Items from a dataset:

::::::::

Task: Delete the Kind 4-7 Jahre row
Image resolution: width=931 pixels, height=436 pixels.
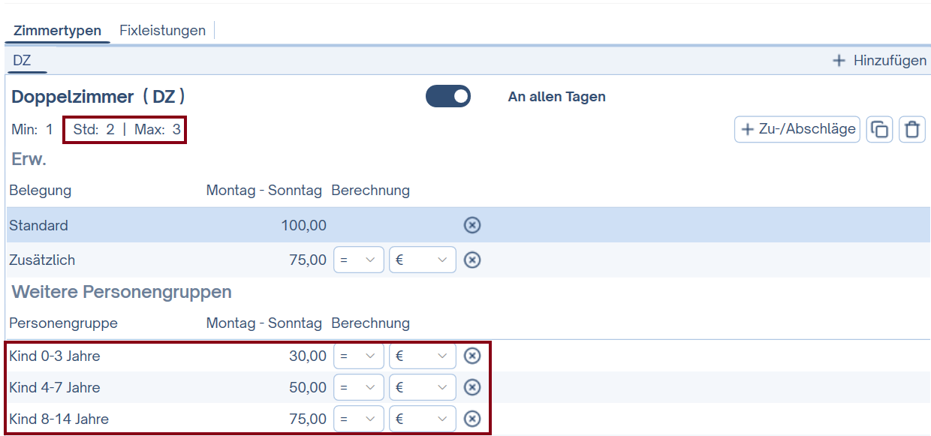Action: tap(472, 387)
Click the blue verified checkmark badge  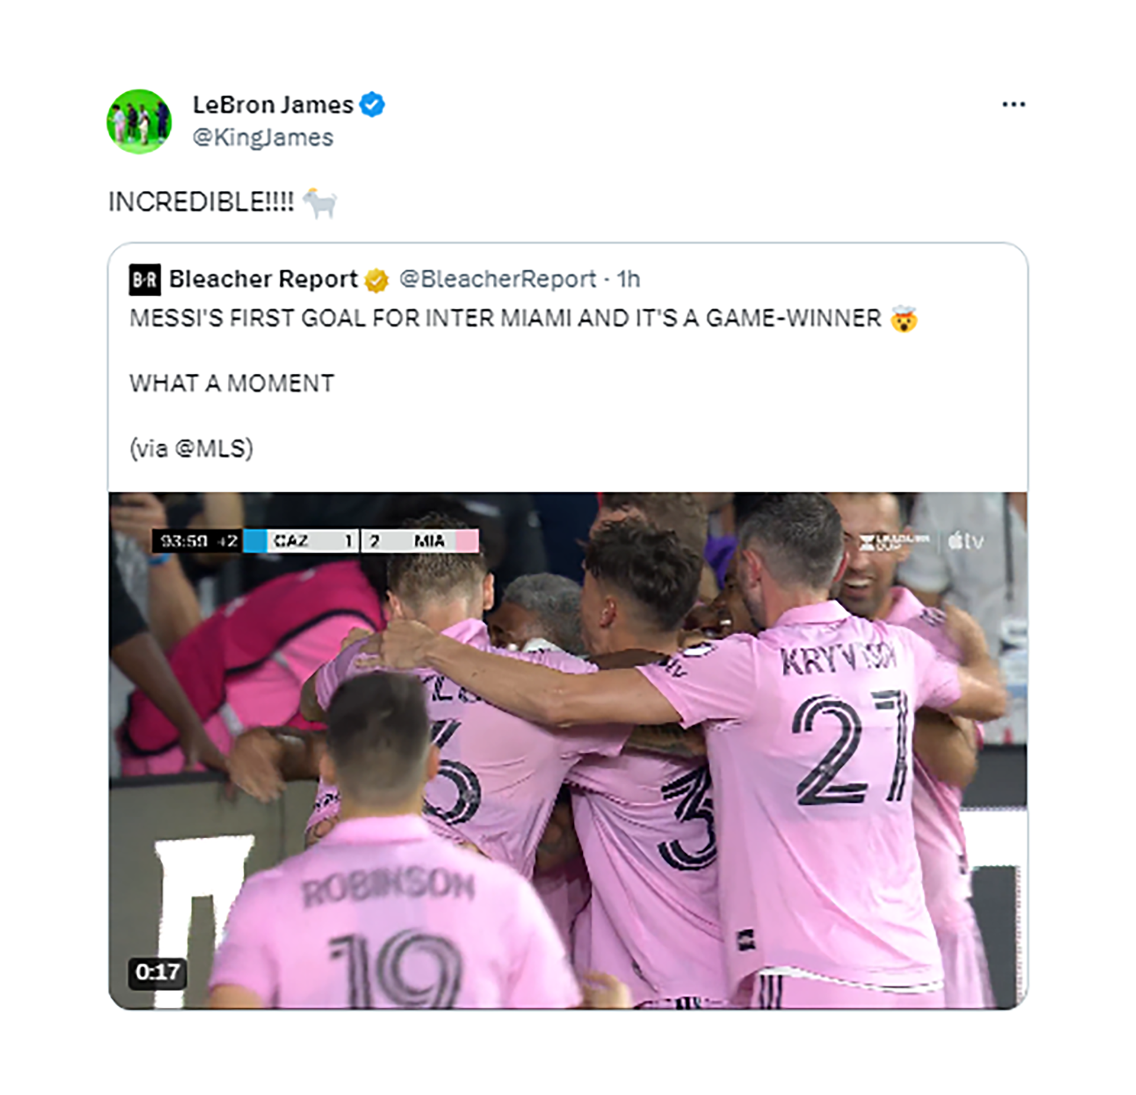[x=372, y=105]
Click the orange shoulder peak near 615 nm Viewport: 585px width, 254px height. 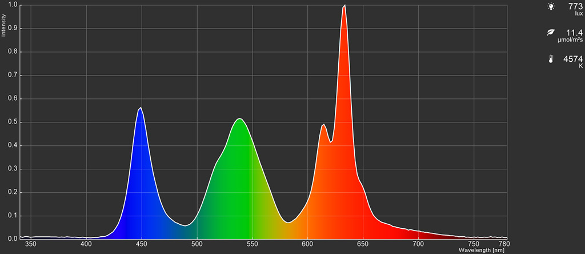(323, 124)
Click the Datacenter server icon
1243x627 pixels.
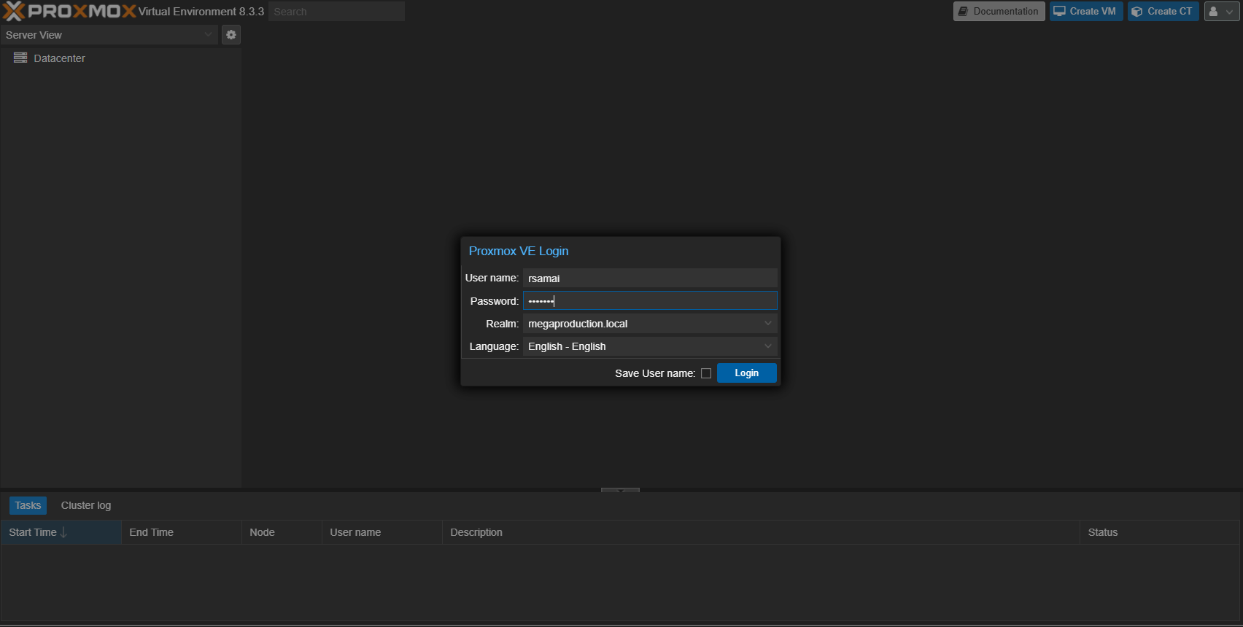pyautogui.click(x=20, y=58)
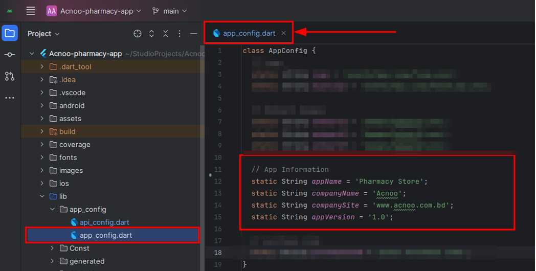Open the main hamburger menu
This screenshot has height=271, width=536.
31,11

::::::::

Write the lines from the one with "Click the Datacenter server icon" through the last line of the entries out again exactly, both ends included, and skip the pictures.

• _Answer_
Click the Datacenter server icon
1243x627 pixels.
pyautogui.click(x=20, y=58)
Open the main hamburger menu
This screenshot has height=271, width=536.
31,11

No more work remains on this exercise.